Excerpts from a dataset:
-- Opening Marker --

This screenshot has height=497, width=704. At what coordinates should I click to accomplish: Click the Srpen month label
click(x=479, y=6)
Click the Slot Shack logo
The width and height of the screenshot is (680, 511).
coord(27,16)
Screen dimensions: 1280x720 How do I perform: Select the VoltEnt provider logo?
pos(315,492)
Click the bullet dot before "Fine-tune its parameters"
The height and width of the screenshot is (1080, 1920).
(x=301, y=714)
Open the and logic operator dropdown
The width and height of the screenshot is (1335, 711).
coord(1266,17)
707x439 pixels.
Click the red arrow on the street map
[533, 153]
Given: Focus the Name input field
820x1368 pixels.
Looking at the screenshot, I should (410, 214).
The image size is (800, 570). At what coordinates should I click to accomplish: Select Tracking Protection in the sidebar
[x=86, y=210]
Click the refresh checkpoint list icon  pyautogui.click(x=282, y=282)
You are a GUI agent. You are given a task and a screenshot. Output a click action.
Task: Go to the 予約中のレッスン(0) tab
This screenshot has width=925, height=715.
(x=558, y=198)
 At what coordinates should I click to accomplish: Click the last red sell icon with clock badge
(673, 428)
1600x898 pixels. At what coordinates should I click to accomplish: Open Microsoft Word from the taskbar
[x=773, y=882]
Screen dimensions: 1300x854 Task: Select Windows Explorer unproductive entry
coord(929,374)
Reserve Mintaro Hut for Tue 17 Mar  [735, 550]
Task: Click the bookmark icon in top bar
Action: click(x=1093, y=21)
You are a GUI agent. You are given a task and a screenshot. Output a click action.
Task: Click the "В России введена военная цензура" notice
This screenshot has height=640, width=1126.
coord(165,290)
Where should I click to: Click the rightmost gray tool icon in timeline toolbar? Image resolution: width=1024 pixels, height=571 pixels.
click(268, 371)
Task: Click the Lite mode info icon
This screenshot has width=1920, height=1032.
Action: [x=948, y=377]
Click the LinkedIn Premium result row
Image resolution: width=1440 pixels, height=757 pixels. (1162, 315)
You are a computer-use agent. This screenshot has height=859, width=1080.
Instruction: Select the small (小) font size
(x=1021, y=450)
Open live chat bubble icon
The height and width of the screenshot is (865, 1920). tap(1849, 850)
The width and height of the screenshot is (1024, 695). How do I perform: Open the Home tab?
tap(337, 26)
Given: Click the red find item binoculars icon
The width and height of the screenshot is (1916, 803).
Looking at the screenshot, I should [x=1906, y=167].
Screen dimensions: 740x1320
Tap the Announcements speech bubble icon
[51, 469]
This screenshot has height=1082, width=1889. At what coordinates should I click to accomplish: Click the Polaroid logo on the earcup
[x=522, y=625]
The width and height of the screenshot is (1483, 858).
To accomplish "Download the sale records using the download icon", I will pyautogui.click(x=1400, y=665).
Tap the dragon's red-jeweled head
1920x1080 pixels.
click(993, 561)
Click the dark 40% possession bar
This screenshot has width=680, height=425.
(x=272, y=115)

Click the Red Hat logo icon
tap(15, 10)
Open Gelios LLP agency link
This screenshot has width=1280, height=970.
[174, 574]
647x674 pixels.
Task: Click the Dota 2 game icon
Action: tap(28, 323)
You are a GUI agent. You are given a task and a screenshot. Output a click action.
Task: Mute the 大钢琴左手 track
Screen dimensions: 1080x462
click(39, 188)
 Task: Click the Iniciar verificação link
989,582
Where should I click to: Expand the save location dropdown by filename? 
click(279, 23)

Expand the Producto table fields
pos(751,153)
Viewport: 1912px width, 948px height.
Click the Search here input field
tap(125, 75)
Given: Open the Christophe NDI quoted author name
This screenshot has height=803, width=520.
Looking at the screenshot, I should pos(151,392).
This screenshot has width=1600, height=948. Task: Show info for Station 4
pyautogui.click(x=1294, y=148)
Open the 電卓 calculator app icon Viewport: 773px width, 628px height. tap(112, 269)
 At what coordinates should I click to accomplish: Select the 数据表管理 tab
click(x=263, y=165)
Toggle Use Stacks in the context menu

-- Closing Marker --

The required output is the line containing "Tap the dragon's red-jeweled head" through the last line of the records above, each copied exactly and nothing more.

● Task answer
Tap the dragon's red-jeweled head
1920x1080 pixels.
click(993, 561)
Click the dark 40% possession bar
This screenshot has width=680, height=425.
(x=272, y=115)

Click the Red Hat logo icon
tap(15, 10)
Open Gelios LLP agency link
This screenshot has width=1280, height=970.
[174, 574]
647x674 pixels.
Task: Click the Dota 2 game icon
Action: tap(28, 323)
You are a GUI agent. You are given a task and a screenshot. Output a click action.
Task: Mute the 大钢琴左手 track
Screen dimensions: 1080x462
click(39, 188)
 Task: Click the Iniciar verificação link
989,582
Where should I click to: Expand the save location dropdown by filename? 
click(279, 23)

Expand the Producto table fields
pos(751,153)
Viewport: 1912px width, 948px height.
Click the Search here input field
tap(125, 75)
Given: Open the Christophe NDI quoted author name
This screenshot has height=803, width=520.
Looking at the screenshot, I should pos(151,392).
This screenshot has width=1600, height=948. Task: Show info for Station 4
pyautogui.click(x=1294, y=148)
Open the 電卓 calculator app icon Viewport: 773px width, 628px height. tap(112, 269)
 At what coordinates should I click to accomplish: Select the 数据表管理 tab
click(x=263, y=165)
Toggle Use Stacks in the context menu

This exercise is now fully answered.